Kultur : Geil Hitler!

BODO MROZEK

hält die Erregungsmaschine an

Ein Skandal ist etwas Schönes. Vorausgesetzt, man ist nicht darin verwickelt. Er ist die Ausnahme von der Regel, der grelle Farbtupfer auf dem Alltag des grauen Nachrichtengeschäfts. Drei Typen lassen sich im deutschen Kulturleben grob unterscheiden: Finanzskandale (eher langweilig), Sexskandale (eher amüsant). Wenn Hitler ins Spiel kommt (Typ drei), wird’s Ernst. Mischen sich die Typen zwei und drei, also Sex und Hitler, dann ist gewissermaßen die Endstufe erreicht. Was ist geschehen?

„Endstufe“ ist der Titel eines Romans des Autors Thor Kunkel, der eigentlich dieser Tage im Rowohlt-Verlag erscheinen sollte, doch Verlag und Autor trennten sich kurz vor Drucklegung. Keine schöne Sache, kommt aber vor.
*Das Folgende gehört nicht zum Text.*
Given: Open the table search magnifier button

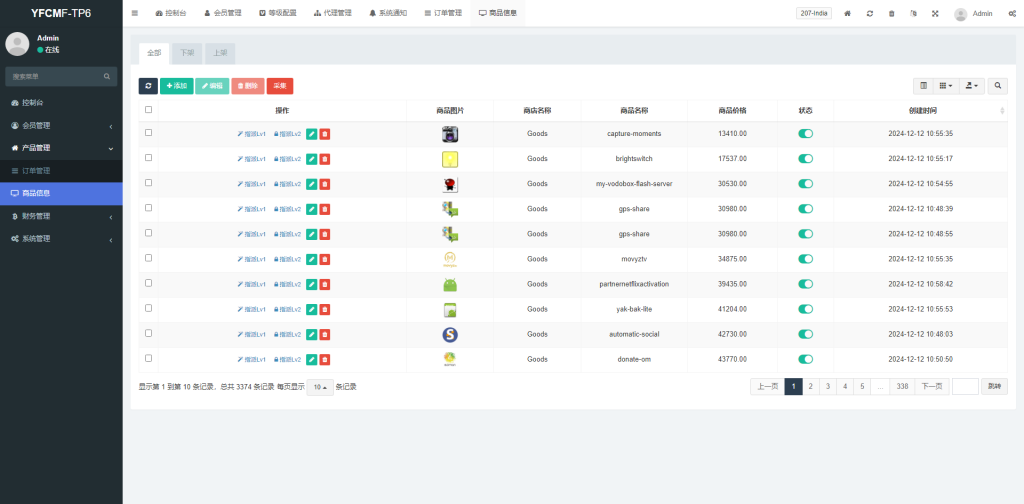Looking at the screenshot, I should pos(998,86).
Was diesen Fall besonders macht, ist Kunkels Stoff: Nazis, SS-Leute sogar, die Pornofilmchen drehen. Grundlage dieser Fiktion sind reale Hardcore-Streifen, die wahrscheinlich in den 1940ern gedreht wurden und vielleicht sogar von Nazi-Offiziellen gehandelt wurden. Seit der Tagesspiegel am Sonntag berichtete, rotiert die Skandalmaschine. Regeln der Literaturkritik werden munter verletzt, der Autor wird vorverurteilt, Manuskripte kursieren unter der Hand. Ob es hier nur um eine Kulturdebatte geht, darf man bezweifeln.
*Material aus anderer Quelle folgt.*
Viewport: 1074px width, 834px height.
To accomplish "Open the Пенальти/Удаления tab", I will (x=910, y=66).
Nazis und Pornos: Das ist eine Reizkombination, der viele offenbar nicht widerstehen können. Was aber macht die wackligen Schwarz-Weiß-Bilder, auf denen krachlederne Kerls blonde Busenwunder durch den Sachsenwald jagen bis die Volkskörper dampfen, so skandalös? Was Pornografie ist, weiß man. Es gab sie zu allen Zeiten – und wird sie vermutlich auch zu allen Zeiten geben. Filme „mit der Intention sexueller Reizwirkung“ (Brockhaus) sind in etwa so alt wie das Medium selbst. Was Nazis sind, weiß man größtenteils auch. Die NS-Ästhetik war durch und durch pornografisch. Die Inszenierung der Macht, der Uniformkult, ebenso die Gewalt und die Verunglimpfung der Gegner – von der Versklavung von Frauen in Wehrmachtsbordellen, den Menschenexperimenten und der „Rassenkunde“ ganz zu schweigen. Sind diese Erkenntnisse schon so verbraucht, dass wir uns über Schmalfilme erregen müssen?
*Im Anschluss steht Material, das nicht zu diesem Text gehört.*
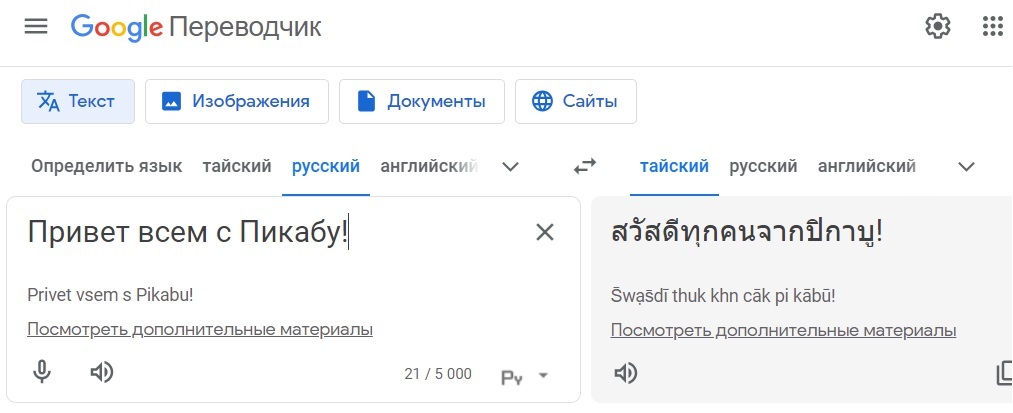Switch to Документы translation mode
This screenshot has width=1013, height=413.
pyautogui.click(x=422, y=101)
Sollten auch die Nazis Pornos gehandelt oder gar hergestellt haben, mit bezahlten Verkehrsfreiwilligen, dann war dies vermutlich das Harmloseste, was sie so getrieben haben. Es ist eine Fußnote der Banalität des Bösen und nicht mal ein Skandälchen wert, geschweige denn einen Skandal. Die wichtigere Frage aber, ob der Autor Thor Kunkel seinem problematischen Stoff gewachsen ist, beantworte man, wenn die endgültige Fassung (demnächst bei Eichborn) vorliegt. Alles andere ist Boulevardinquisition.